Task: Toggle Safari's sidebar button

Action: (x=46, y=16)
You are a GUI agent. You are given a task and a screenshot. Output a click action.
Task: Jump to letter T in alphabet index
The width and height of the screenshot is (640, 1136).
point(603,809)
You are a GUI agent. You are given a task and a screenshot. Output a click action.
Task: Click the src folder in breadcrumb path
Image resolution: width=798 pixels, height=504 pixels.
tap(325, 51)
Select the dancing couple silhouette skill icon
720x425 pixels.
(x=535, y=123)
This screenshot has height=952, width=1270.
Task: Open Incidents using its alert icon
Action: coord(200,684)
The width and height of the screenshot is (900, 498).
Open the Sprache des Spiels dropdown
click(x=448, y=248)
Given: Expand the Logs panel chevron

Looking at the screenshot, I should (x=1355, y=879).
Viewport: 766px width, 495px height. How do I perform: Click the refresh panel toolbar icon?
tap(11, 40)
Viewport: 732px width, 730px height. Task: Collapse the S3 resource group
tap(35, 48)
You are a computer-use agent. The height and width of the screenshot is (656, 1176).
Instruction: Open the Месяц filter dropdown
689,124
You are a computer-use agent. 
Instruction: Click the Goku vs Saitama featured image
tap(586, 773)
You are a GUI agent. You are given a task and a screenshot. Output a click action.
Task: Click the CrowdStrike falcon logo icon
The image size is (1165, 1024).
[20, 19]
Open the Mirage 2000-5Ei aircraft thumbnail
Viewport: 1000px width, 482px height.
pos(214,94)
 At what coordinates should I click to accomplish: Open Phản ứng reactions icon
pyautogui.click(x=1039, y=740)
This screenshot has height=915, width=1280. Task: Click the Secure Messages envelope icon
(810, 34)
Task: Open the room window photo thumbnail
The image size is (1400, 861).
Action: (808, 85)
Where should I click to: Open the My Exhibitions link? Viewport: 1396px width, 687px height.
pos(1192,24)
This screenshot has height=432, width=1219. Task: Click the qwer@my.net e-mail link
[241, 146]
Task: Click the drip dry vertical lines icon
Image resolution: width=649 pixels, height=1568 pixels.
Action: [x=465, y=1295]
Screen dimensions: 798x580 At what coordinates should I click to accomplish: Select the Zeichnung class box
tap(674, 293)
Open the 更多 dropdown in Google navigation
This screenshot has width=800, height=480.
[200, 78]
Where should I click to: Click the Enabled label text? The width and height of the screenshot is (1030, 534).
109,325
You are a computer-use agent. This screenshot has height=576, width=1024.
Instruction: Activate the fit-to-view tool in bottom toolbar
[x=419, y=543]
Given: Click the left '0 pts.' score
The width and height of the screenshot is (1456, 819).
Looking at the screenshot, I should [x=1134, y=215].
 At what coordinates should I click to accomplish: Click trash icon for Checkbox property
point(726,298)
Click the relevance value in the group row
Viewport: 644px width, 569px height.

### Task directions:
Copy every one of the records above exactly as it stands, line for line.

### Response to this exercise:
Task: Toggle Safari's sidebar button

Action: (x=46, y=16)
You are a GUI agent. You are given a task and a screenshot. Output a click action.
Task: Jump to letter T in alphabet index
The width and height of the screenshot is (640, 1136).
point(603,809)
You are a GUI agent. You are given a task and a screenshot. Output a click action.
Task: Click the src folder in breadcrumb path
Image resolution: width=798 pixels, height=504 pixels.
tap(325, 51)
Select the dancing couple silhouette skill icon
720x425 pixels.
(x=535, y=123)
This screenshot has height=952, width=1270.
Task: Open Incidents using its alert icon
Action: coord(200,684)
The width and height of the screenshot is (900, 498).
Open the Sprache des Spiels dropdown
click(x=448, y=248)
Given: Expand the Logs panel chevron

Looking at the screenshot, I should (x=1355, y=879).
Viewport: 766px width, 495px height. How do I perform: Click the refresh panel toolbar icon?
tap(11, 40)
Viewport: 732px width, 730px height. Task: Collapse the S3 resource group
tap(35, 48)
You are a computer-use agent. The height and width of the screenshot is (656, 1176).
Instruction: Open the Месяц filter dropdown
689,124
You are a computer-use agent. 
Instruction: Click the Goku vs Saitama featured image
tap(586, 773)
You are a GUI agent. You are given a task and a screenshot. Output a click action.
Task: Click the CrowdStrike falcon logo icon
The image size is (1165, 1024).
[20, 19]
Open the Mirage 2000-5Ei aircraft thumbnail
Viewport: 1000px width, 482px height.
pos(214,94)
 At what coordinates should I click to accomplish: Open Phản ứng reactions icon
pyautogui.click(x=1039, y=740)
This screenshot has height=915, width=1280. Task: Click the Secure Messages envelope icon
(810, 34)
Task: Open the room window photo thumbnail
The image size is (1400, 861).
Action: (808, 85)
Where should I click to: Open the My Exhibitions link? Viewport: 1396px width, 687px height.
pos(1192,24)
This screenshot has height=432, width=1219. Task: Click the qwer@my.net e-mail link
[241, 146]
Task: Click the drip dry vertical lines icon
Image resolution: width=649 pixels, height=1568 pixels.
Action: [x=465, y=1295]
Screen dimensions: 798x580 At what coordinates should I click to accomplish: Select the Zeichnung class box
tap(674, 293)
Open the 更多 dropdown in Google navigation
This screenshot has width=800, height=480.
[200, 78]
Where should I click to: Click the Enabled label text? The width and height of the screenshot is (1030, 534).
109,325
You are a computer-use agent. This screenshot has height=576, width=1024.
Instruction: Activate the fit-to-view tool in bottom toolbar
[x=419, y=543]
Given: Click the left '0 pts.' score
The width and height of the screenshot is (1456, 819).
Looking at the screenshot, I should [x=1134, y=215].
 At what coordinates should I click to accomplish: Click trash icon for Checkbox property
point(726,298)
Click the relevance value in the group row
Viewport: 644px width, 569px height.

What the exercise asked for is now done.